Although this is the most tuition has risen in the past few years, in 2016 students saw a 4 percent increase for the following academic year, The Phoenix reported.
Students currently pay $42,720 for a year’s tuition at Loyola. Next year, students will pay $44,130, according to Loyola’s website. The average price for a year’s tuition at a private, four-year school is $35,830 for the 2018-19 academic year, according to CollegeBoard, the non-profit organization that runs the SAT and AP programs.
The increase in tuition was partly due to new investments in Campus Safety. It’s unclear what investments are being made because Evangeline Politis, the university’s spokesperson, denied requests for an interview with Rooney and with Wayne Magdziarz, Loyola’s chief financial and business officer.
Madison Flood, a junior studying neuroscience, said she was annoyed about the increase in tuition because the university isn’t transparent about where the money goes.
“I feel like every year [the tuition is] going up,” Flood, 21 said. “It’s already so expensive, I don’t understand exactly where the money’s going to.”
The email also referenced the planned construction of a new residence hall on Winthrop Avenue, according to the email. The $47 million new residence hall is intended to help with Loyola’s lack of housing and would require the demolition of two Loyola-owned buildings. The Edgewater Historical Society has publicly opposed the demolition of the buildings, citing environmental concerns.
Students could also see residence hall fees increase by up to 2 percent, depending on which residence hall they live in. There will be no increase in student activity or technology fees, which are used to fund shuttle buses, 8-RIDE and the Wellness Center.

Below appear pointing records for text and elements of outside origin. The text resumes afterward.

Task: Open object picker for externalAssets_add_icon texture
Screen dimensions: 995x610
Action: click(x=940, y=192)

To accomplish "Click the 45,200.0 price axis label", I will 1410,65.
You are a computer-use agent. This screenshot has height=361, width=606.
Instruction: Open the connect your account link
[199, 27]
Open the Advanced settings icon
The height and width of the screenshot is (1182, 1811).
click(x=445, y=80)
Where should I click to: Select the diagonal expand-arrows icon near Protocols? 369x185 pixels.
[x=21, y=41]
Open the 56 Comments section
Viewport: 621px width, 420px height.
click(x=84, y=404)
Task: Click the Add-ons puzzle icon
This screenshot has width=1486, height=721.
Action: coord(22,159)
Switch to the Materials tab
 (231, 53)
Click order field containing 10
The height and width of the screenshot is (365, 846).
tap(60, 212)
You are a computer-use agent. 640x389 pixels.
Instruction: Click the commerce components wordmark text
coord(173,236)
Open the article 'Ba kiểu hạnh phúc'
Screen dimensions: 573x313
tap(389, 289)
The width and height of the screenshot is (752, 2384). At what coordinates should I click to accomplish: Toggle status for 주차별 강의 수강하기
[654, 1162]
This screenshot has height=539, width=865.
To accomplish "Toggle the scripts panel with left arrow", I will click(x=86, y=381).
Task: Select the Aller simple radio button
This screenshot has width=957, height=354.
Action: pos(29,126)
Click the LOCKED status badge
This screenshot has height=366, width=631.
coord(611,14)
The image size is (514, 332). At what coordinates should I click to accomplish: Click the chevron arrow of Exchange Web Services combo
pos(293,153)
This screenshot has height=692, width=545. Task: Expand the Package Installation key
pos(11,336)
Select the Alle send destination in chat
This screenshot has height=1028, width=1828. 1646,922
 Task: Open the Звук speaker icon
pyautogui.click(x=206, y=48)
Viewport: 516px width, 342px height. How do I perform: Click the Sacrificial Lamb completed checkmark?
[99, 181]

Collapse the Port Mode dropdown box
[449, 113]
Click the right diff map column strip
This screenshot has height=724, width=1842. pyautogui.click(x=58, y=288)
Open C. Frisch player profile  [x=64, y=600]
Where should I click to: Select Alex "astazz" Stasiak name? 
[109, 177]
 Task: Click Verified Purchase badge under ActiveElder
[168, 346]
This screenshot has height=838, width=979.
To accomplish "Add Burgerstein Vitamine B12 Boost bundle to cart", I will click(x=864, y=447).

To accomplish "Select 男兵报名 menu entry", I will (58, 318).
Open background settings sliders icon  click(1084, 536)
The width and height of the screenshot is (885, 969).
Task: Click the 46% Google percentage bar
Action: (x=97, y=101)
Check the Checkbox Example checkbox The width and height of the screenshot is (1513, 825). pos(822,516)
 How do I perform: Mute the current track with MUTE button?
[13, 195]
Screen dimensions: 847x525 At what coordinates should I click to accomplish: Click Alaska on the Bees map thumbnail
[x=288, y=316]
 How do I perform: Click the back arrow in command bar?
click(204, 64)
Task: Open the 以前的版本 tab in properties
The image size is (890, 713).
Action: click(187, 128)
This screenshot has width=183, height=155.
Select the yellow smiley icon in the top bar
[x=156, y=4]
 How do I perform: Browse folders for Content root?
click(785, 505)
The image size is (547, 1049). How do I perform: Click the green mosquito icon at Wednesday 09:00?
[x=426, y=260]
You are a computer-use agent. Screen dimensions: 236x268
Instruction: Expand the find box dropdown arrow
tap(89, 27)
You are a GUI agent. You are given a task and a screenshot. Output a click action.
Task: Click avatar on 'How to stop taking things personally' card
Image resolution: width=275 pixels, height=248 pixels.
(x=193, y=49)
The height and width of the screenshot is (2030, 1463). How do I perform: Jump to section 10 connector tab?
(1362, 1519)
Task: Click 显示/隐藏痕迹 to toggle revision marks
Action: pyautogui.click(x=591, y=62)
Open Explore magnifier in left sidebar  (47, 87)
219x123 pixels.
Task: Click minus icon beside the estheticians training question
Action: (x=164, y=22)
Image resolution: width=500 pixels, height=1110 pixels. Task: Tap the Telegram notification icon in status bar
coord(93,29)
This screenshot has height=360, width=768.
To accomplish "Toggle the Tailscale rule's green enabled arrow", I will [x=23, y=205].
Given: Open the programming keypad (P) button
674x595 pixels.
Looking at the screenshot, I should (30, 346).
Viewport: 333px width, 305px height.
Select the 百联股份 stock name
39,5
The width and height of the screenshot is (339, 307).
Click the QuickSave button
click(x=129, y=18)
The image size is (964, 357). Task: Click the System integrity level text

Despite the increase in tuition, Rooney said in the email an education at Loyola is still worth the price.
“A Loyola education remains a good investment in a fast-changing economy in which nine out of 10 new jobs created require a college or professional degree,” Rooney said in the email.
The email also referenced other projects on campus, including the refurbishing of Sean Earl Field and the construction of the Alfie Norville Athletic Practice Facility.